This site is supported by donations to The OEIS Foundation.

# Odd numbers

The odd numbers are the integers not divisible by 2. Thus all prime numbers (other than 2) are odd. The odd numbers satisfy the congruences ${\displaystyle \scriptstyle n\,\equiv \,1{\pmod {2}}\,}$ and ${\displaystyle \scriptstyle n\,\equiv \,\pm 1{\pmod {4}}\,}$.

The odd numbers are the square gnomonic numbers, i.e.

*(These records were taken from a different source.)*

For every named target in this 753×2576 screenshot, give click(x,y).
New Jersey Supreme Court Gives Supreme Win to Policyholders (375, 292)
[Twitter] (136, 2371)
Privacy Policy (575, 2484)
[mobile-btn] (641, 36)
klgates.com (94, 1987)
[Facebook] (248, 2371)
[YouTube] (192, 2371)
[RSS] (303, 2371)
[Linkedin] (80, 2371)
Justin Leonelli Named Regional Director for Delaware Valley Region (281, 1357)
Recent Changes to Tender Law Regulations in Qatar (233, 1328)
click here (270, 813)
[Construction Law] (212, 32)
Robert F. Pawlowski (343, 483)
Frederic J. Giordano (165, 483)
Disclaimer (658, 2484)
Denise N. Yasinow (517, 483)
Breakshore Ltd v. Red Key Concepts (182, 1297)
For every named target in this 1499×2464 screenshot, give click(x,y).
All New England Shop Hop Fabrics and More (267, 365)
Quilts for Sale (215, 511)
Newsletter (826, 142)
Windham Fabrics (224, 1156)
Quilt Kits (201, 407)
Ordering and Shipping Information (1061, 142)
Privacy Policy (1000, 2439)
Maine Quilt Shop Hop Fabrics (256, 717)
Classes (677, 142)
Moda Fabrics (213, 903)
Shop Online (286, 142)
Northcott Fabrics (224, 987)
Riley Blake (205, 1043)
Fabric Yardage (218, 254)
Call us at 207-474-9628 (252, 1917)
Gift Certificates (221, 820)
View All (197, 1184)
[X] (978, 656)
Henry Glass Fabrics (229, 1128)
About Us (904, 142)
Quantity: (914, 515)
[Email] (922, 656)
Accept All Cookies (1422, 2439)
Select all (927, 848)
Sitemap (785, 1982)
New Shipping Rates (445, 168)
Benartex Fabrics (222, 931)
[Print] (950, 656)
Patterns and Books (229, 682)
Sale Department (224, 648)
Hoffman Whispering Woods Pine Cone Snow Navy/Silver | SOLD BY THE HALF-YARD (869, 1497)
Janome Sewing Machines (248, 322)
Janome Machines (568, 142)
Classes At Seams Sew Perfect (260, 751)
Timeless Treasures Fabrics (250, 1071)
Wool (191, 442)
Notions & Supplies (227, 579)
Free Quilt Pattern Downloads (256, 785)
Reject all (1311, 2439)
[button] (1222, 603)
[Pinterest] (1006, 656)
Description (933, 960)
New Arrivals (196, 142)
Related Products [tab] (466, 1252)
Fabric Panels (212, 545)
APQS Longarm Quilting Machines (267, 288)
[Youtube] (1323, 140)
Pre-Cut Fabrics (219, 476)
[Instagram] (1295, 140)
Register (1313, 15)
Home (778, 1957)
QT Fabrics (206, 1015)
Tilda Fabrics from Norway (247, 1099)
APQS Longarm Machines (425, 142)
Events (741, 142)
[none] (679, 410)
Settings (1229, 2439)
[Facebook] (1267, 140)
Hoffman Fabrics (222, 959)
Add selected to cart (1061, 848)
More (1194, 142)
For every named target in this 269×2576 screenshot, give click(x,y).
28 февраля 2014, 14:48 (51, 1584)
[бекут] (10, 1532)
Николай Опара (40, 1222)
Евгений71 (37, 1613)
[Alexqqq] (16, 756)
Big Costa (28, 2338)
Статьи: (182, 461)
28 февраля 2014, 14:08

${\displaystyle 2n+1=(n+1)^{2}-n^{2},\,n\geq 0.\,}$

The generating function of odd numbers ${\displaystyle \scriptstyle 2n-1,\,n\,\geq \,1,\,\,}$ is

${\displaystyle G_{\{2n-1,\,n\geq 1\}}(x)\equiv \sum _{n=1}^{\infty }(2n-1){\frac {x^{n}}{n!}}={\frac {x(x+1)}{(x-1)^{2}}}\,}$

The generating function of odd numbers ${\displaystyle \scriptstyle 2n+1,\,n\,\geq \,0,\,\,}$ is

${\displaystyle G_{\{2n+1,\,n\geq 0\}}(x)\equiv \sum _{n=0}^{\infty }(2n+1){\frac {x^{n}}{n!}}={\frac {(x+1)}{(x-1)^{2}}}\,}$

The positive odd numbers are listed in A005408.